The Building Regulations Advisory Board was no more and no less than an advisory board, but the Government, on my recommendation, abolished it in recent days. The information matters that have arisen from this, from Priory Hall and other issues will form part of the solution in terms of future building regulations which I will bring to Government shortly. It is not acceptable that those who took money from consumers on the basis of a structural guarantee did not discharge their responsibilities, which is what HomeBond and Premier did.

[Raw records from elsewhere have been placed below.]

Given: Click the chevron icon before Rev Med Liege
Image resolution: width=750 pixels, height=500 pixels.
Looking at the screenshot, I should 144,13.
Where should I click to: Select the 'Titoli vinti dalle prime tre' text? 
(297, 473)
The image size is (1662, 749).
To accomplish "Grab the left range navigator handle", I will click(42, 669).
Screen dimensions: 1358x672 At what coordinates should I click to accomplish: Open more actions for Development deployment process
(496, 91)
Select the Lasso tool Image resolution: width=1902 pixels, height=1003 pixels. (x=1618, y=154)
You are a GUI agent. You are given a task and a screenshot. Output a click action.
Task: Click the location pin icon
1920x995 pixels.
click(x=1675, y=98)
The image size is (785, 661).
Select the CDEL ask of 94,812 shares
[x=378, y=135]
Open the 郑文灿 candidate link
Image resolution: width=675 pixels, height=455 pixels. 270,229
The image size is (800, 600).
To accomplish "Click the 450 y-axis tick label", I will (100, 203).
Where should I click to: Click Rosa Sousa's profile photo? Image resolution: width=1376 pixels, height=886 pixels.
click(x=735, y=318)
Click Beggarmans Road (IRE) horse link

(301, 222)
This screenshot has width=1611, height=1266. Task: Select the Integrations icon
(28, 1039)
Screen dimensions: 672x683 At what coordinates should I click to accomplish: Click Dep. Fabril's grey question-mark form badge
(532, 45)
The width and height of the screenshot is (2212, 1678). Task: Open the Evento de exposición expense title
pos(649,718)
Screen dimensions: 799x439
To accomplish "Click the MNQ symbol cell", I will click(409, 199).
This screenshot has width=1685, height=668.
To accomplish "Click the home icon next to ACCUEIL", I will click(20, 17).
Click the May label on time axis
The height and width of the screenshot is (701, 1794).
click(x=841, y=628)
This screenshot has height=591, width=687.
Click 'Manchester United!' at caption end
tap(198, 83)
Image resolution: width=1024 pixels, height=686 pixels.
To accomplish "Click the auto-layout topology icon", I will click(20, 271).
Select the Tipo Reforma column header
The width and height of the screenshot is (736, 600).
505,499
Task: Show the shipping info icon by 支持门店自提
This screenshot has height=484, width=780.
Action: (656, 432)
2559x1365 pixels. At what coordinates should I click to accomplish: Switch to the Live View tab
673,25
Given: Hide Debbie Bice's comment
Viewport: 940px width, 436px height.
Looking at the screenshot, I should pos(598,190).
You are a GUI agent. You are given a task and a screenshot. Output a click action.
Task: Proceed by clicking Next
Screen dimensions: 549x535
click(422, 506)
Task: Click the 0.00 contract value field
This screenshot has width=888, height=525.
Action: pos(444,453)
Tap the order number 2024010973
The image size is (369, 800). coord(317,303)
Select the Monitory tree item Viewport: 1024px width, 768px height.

They were set up by the Construction Industry Federation to provide certainty to consumers about structural matters and they let everybody down in that regard. Professionals let people down. Unfortunately, those who were affected were the consumers. I am very much in the space of helping consumers to overcome the difficulties which were created through no fault of their own. I am pleased by the constructive approach of most members of the committee who are trying to find a resolution to this.
I have here a piece of pyrite-affected stone. When one sees its colour, one would ask oneself how it ever left a quarry. Given the misery inflicted, it is beyond belief how quality control analysts ever allowed it to travel beyond the quarries.
I acknowledge the work the Minister, Deputy Hogan, has done in setting up that panel, producing this report and making progress. For some, the progress should have been made yesterday. Given the nature of it and the task ahead, his is quite an achievement. It deserves no less of us to recognise that. I thank the Minister and his two officials for their attendance.
I propose we suspend the sitting for five minutes to allow for the next instalment of the Estimates review.